En attendant, l'annonce de son extension par M. Macron a donné un coup de fouet à la vaccination: 58% de la population (39 millions de personnes) ont aujourd'hui reçu au moins une dose (et 48% sont complètement vaccinés), contre respectivement 53% et 40% le 10 juillet.
"situation de foule"
Mais la vaccination ne fera pas tout: dans un "contexte de contamination très large, il faut revenir aux mesures barrières simples", a insisté le Pr Delfraissy, en conseillant le masque même aux vaccinés "dans une situation de foule" et les lieux mal ventilés. Selon lui, on pourrait par ce biais "gagner probablement 20% en termes d'hospitalisations".
Il a également jugé "dangereux" en termes épidémiques de fréquenter les boîtes de nuit, rouvertes début juillet.

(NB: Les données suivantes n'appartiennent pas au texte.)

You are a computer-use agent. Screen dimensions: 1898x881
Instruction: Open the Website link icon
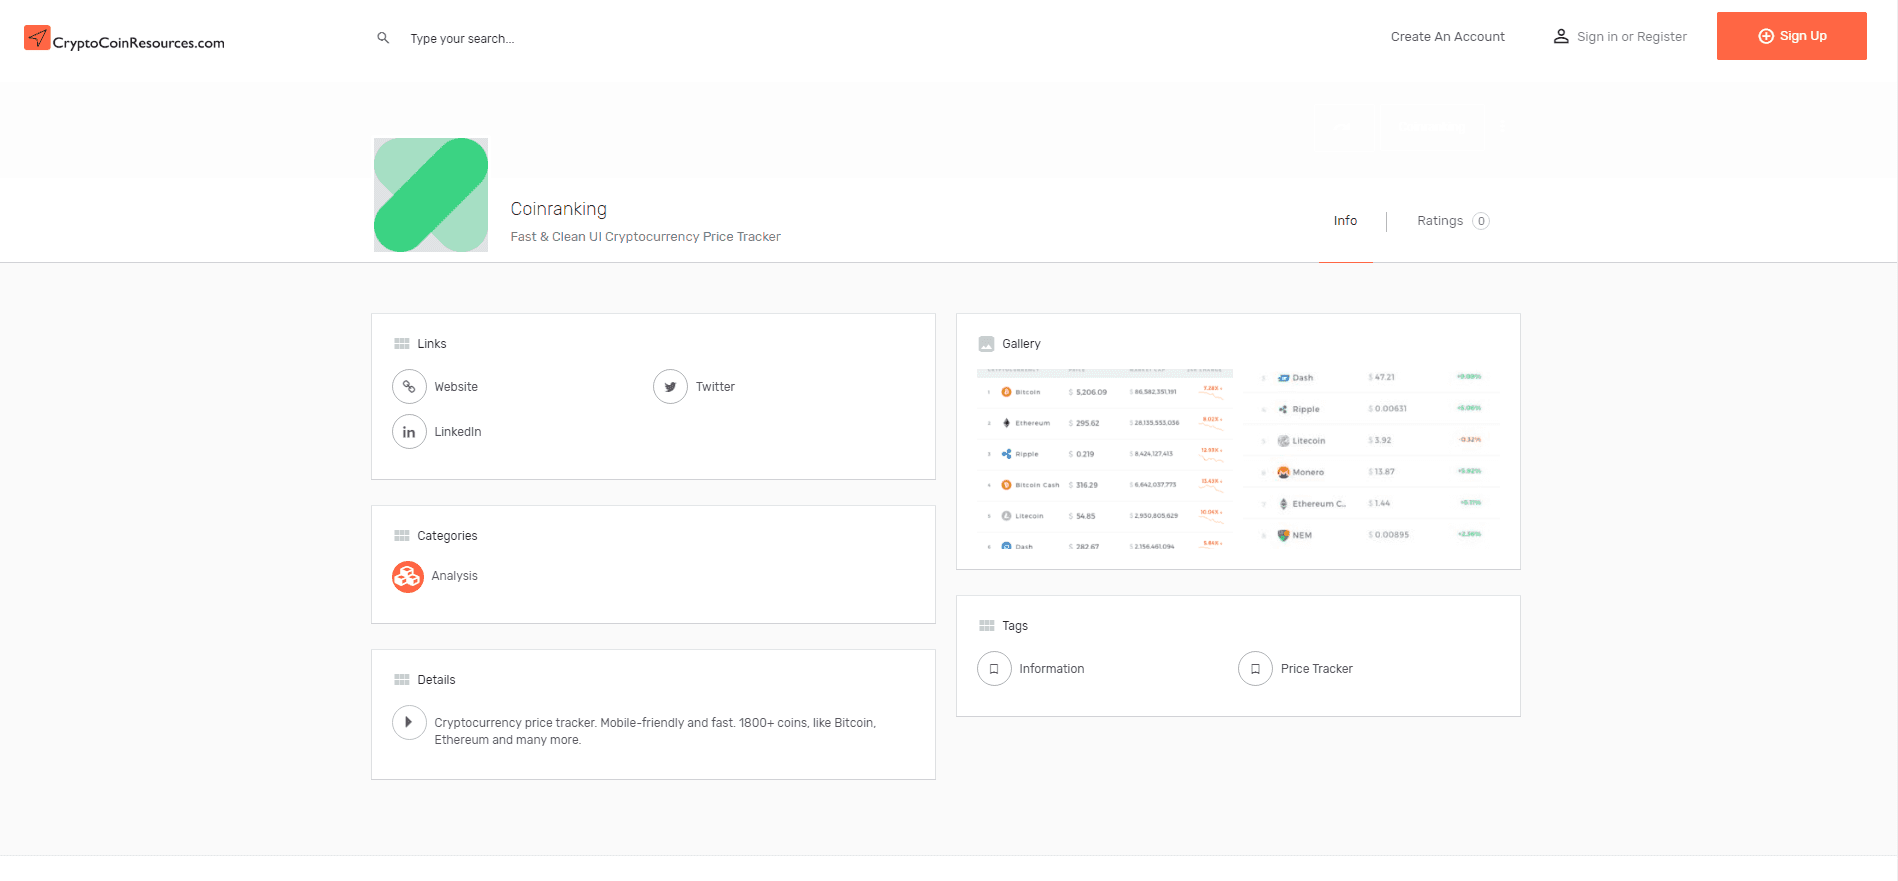(x=409, y=387)
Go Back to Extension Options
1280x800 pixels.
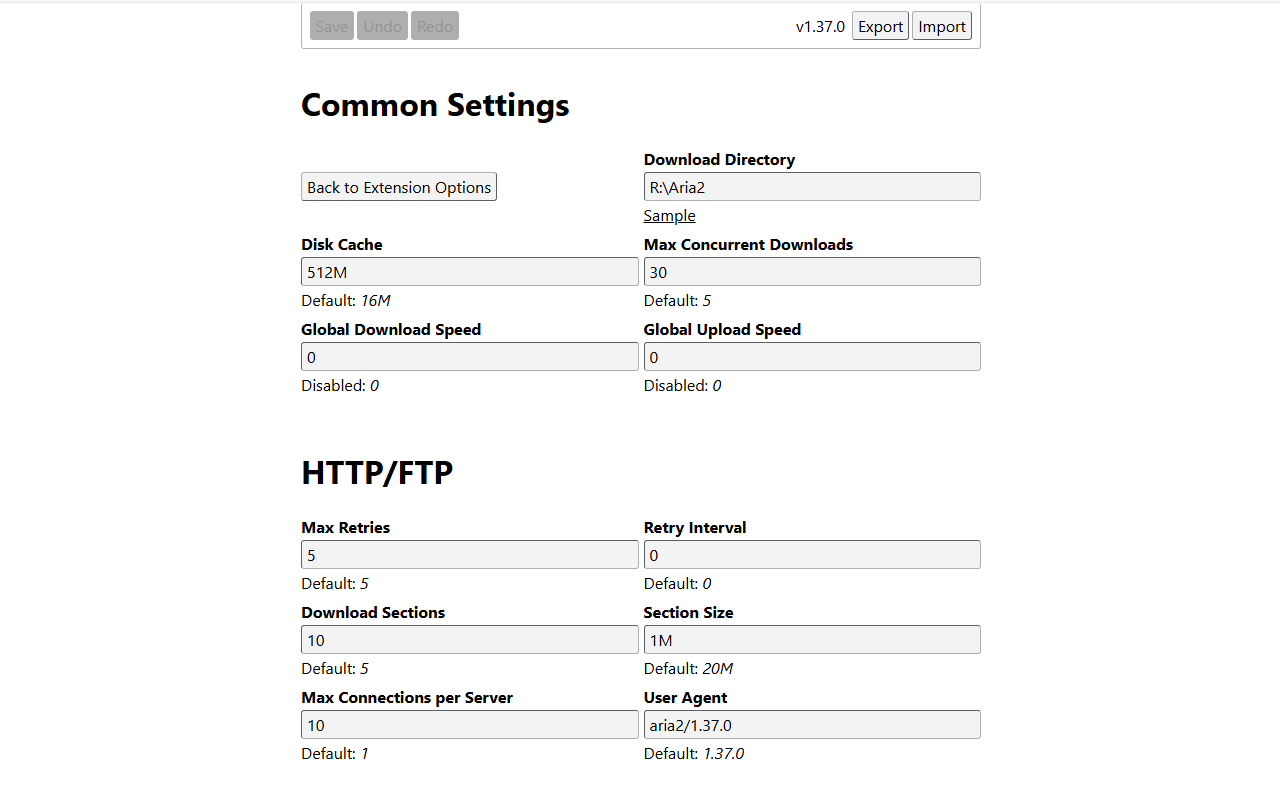tap(399, 187)
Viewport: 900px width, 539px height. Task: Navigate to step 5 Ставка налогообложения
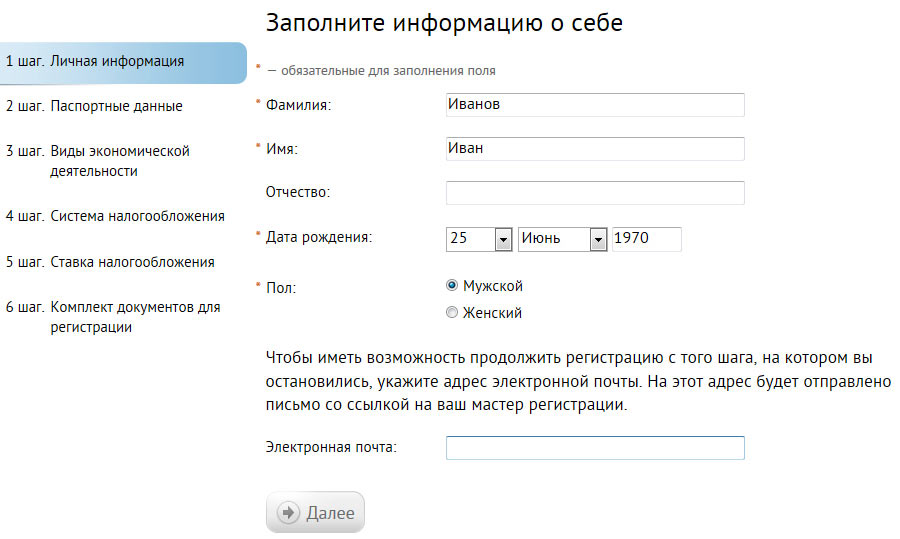[x=110, y=262]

Dans l'Est, Vosges et Doubs, deux foyers de contaminations partis de discothèques ont été identifiés avec, à chaque fois, plusieurs dizaines de personnes touchées.
Pour renforcer la prévention, le président de l'organisation patronale Umih Nuit, Thierry Fontaine, a prôné un test d'une validité réduite à 12 heures au lieu du "test PCR ou antigénique de 48 heures" demandé actuellement.
SPF a confirmé avoir observé pour la semaine du 12 au 18 juillet "une forte hausse du nombre de cas ayant fréquenté des lieux de rassemblements, notamment les bars": +192% en une semaine avec 1.532 cas.
A côté de la vaccination et des gestes barrière, SPF a lancé un appel pour maintenir un traçage strict des cas contacts et un isolement draconien des personnes présentant des symptômes.